Joy and wealth through innovation. This might be a slogan of the left. Innovation has an egalitarian feel to it. Wealth will be distributed thanks to it. Economies will be diversified because of it. Quite possibly. But much depends on how innovation is defined, what it is and what it actually means, what returns can be made on it. The greatest of returns come from different sources. They emerge from an unfettered spirit of entrepreneurialism, supported by a mentality geared to success and risk-taking as well as by an educational system which provides the knowledgeable raw material. They come also from Big Capitalism, the keepers of vast wealth with access to ever more from investors and debt and equity capital. Typically, they do not come from the state, unless the state is under strict centralised control.
For Barceló, an amalgam of tourism and innovation is a major step on a roadmap (they love roadmaps in current Balearic public administrations) to the Holy Grail of his much spoken-of new economic model. This is a model with a great deal to commend it. If, that is, we knew what it was and what it might look like. This is not a model which has shape, which is stuck together with glue and allowed to set before it is painted. It is a model of the abstract. Intangible, undefined.
For all the talk of a new model and of innovation, it's not as though we haven't been here before. In its rawest sense, innovation demands finance. It isn't simply a thought process. Flesh in an economic manner has to be applied to the bones of creative thinking.
Back in 2005, the amount which the Balearic government (the Matas government) dedicated to innovation and development (or R&D, call it what you like) was 183 million euros. The Antich administration which succeeded it was one that arrived in a flurry of talk about innovation. It was to be a big thing, just like new railways were to be, and we know what happened to those. Yes, there was crisis, and when recession hits there are things which are hurled from the window - research being one of them. But Balearic investment in R&D collapsed to a greater degree than other regions. By 2009, the amount had fallen to 55 million euros. It hasn't recovered. The overall level is now pitiful.

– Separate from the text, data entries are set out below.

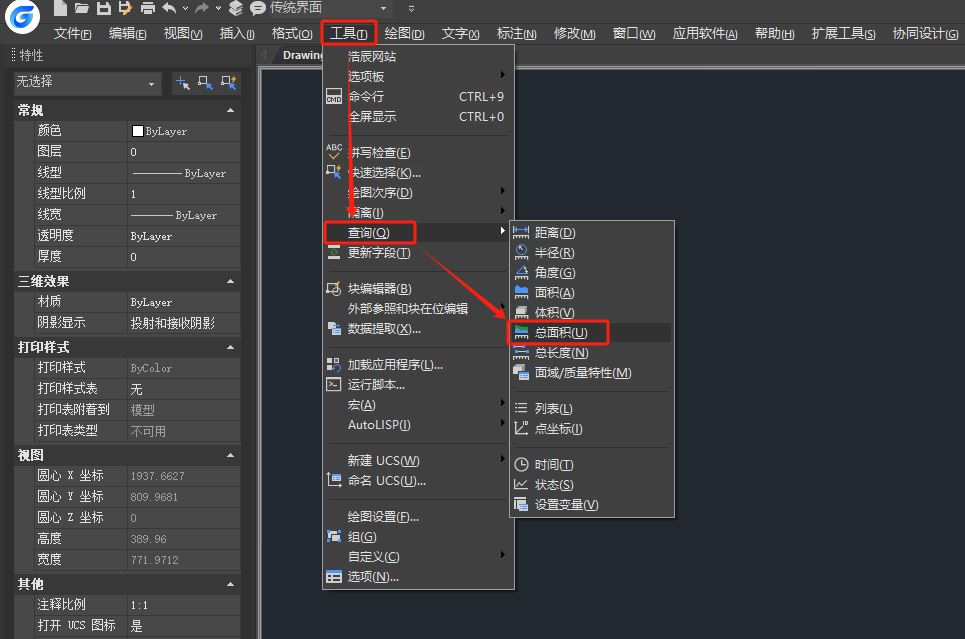Click the Layers stack icon in toolbar
The width and height of the screenshot is (965, 639).
236,8
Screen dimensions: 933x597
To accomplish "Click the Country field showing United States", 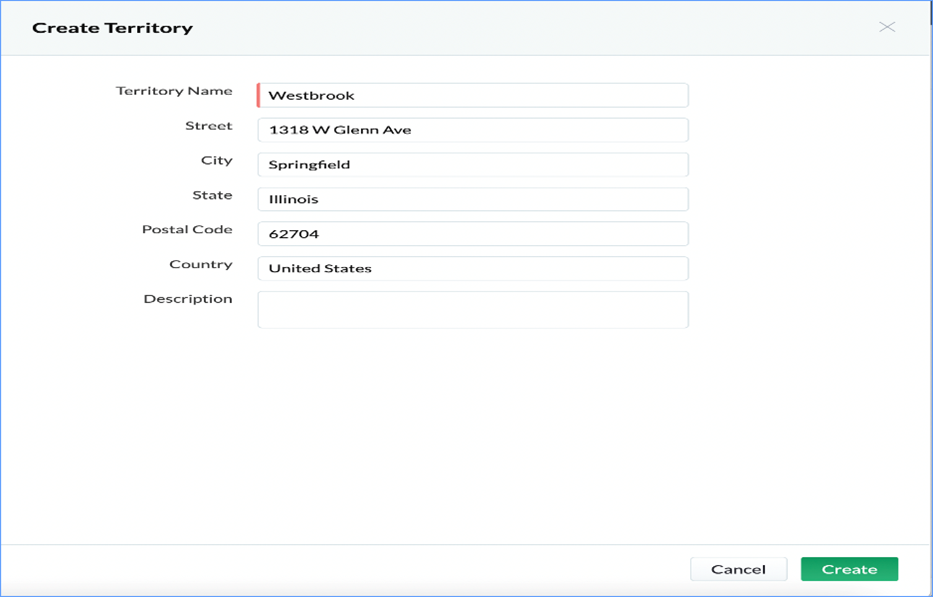I will coord(472,268).
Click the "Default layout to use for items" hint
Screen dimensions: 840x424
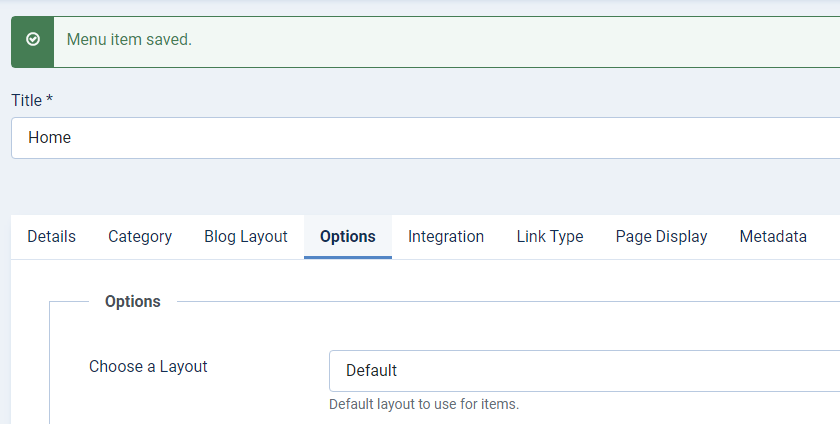tap(424, 405)
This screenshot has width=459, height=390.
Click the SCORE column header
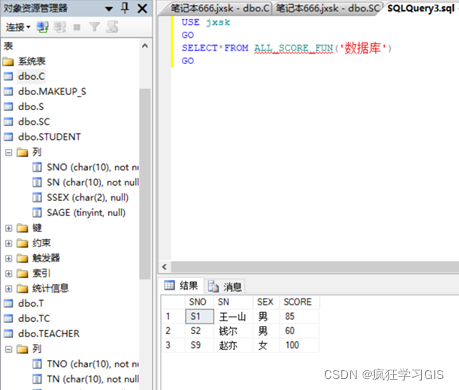click(x=299, y=302)
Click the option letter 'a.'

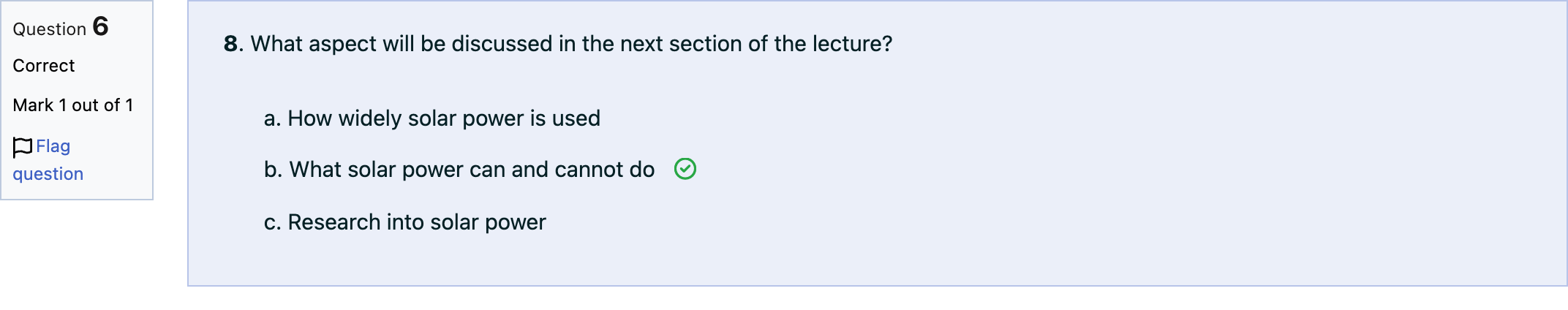(x=273, y=118)
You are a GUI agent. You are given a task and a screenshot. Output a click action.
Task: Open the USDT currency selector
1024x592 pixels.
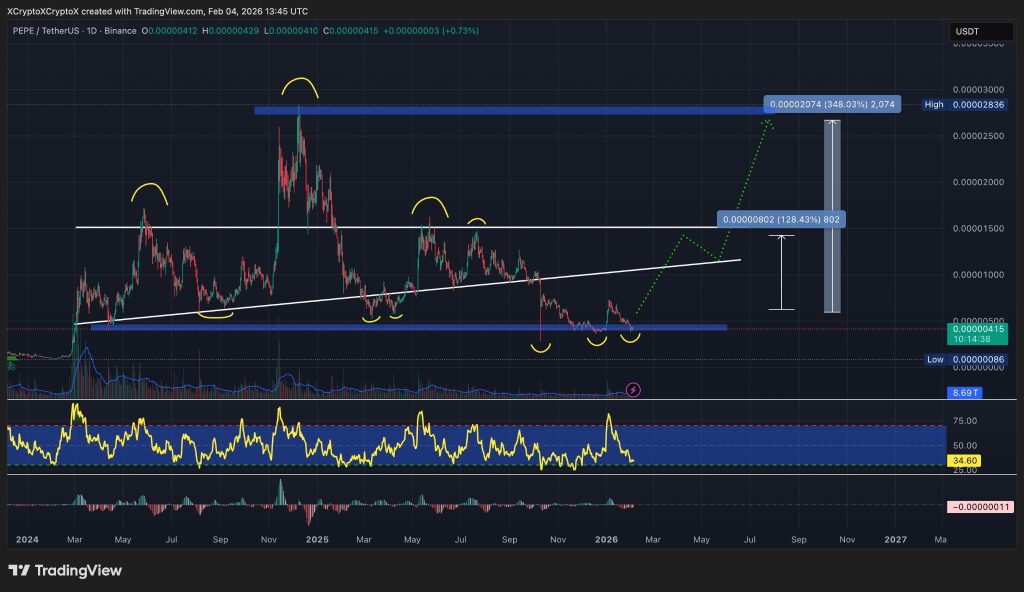(x=967, y=32)
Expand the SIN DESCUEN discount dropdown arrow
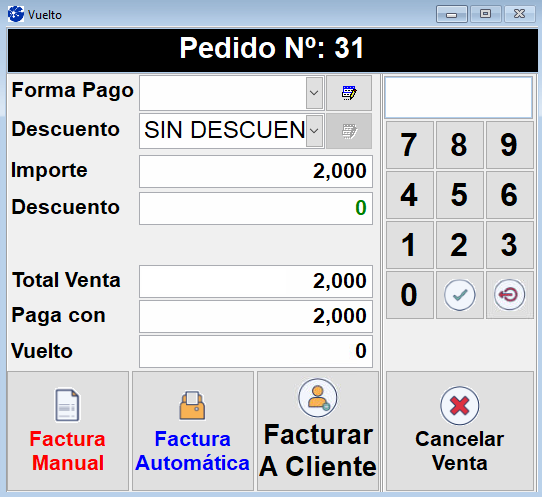 [x=314, y=131]
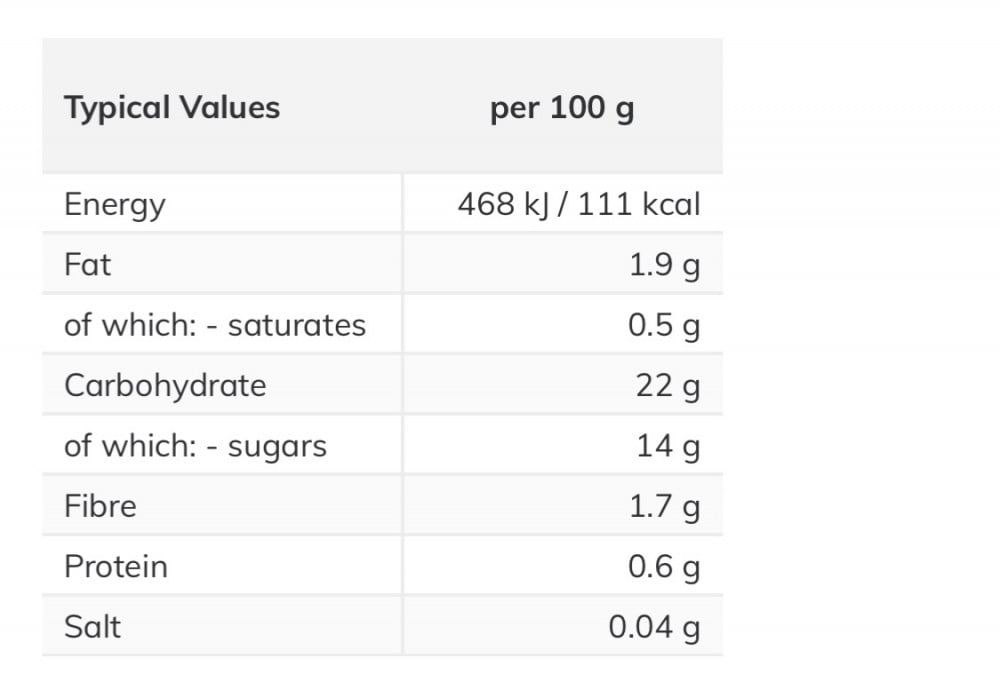Viewport: 1000px width, 698px height.
Task: Click 'of which:' in the saturates row
Action: pyautogui.click(x=129, y=325)
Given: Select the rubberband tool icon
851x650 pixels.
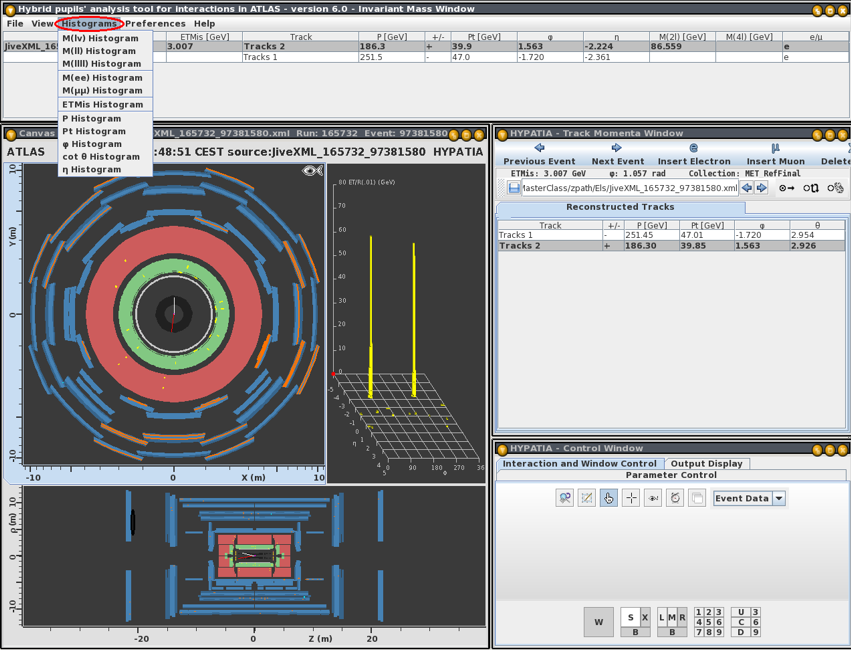Looking at the screenshot, I should [x=587, y=498].

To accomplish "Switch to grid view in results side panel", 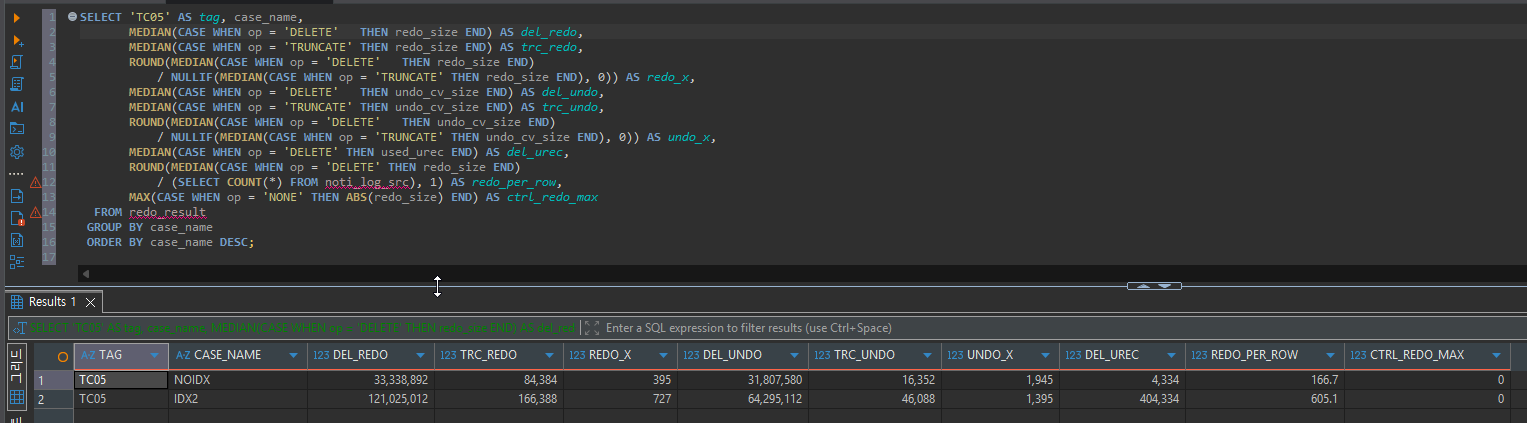I will [17, 397].
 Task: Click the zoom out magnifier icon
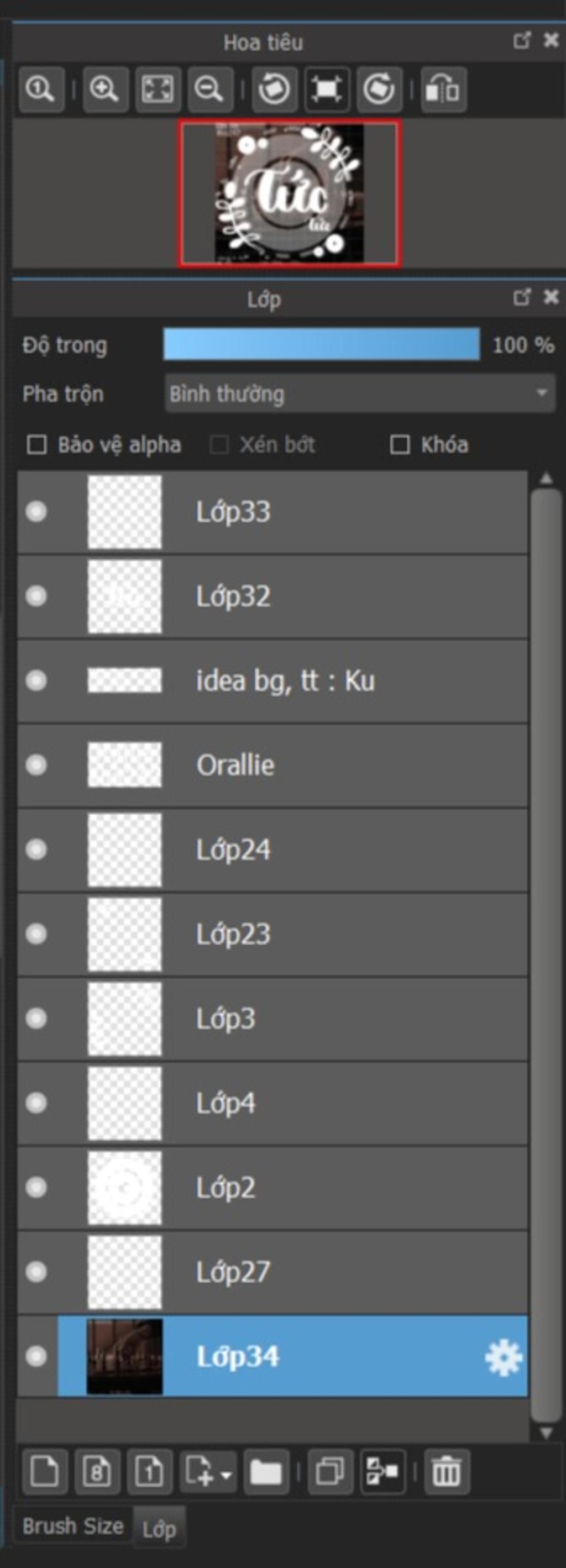pyautogui.click(x=210, y=90)
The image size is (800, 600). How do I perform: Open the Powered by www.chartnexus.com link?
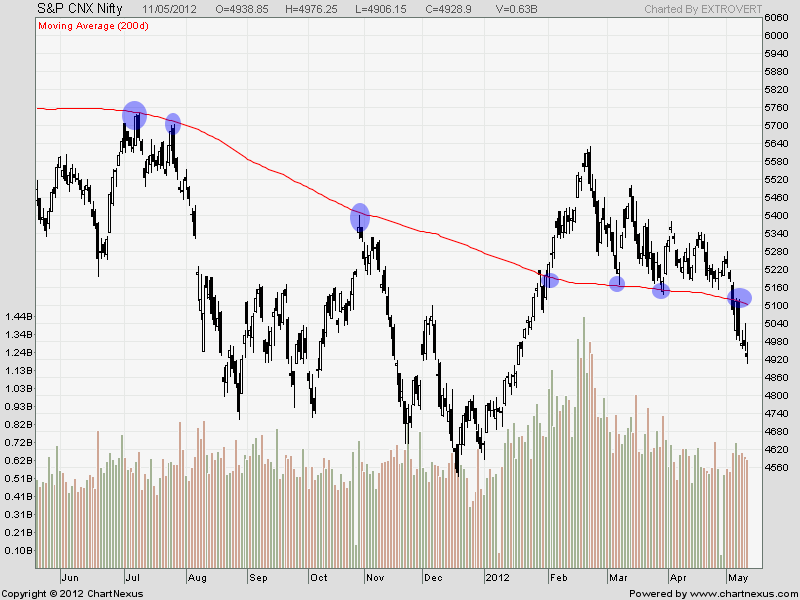click(711, 593)
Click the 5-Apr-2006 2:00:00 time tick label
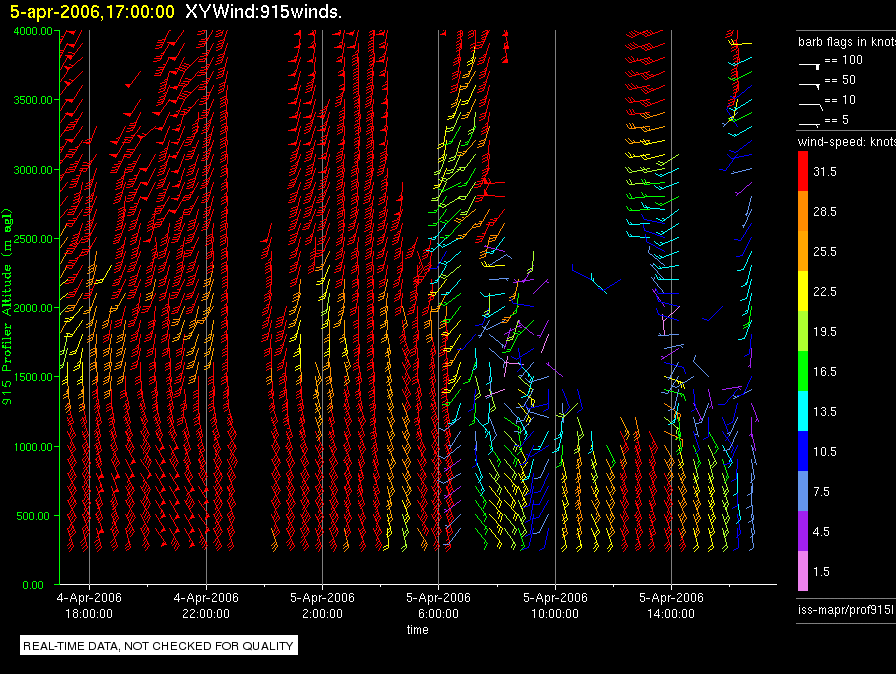 click(x=321, y=604)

The report from the EAE Business School into R&D investment by Spain's regions makes for grim reading. The Balearics are bumbling along at the bottom of the league table. The principal industries - hospitality and construction - provide vastly lower levels of investment than those of oil, chemicals, pharmaceuticals and IT/telecoms.
The Balearics are caught in an economic vice of industries which, while they can be and are innovative, do not embark on programmes that generate major shifts in terms of economic welfare, returns on investment and wealth distribution. They don't have the need to. They are not those types of industry. So where does Barceló's innovation come from? Where does his economic model come from? Perhaps he can tell us.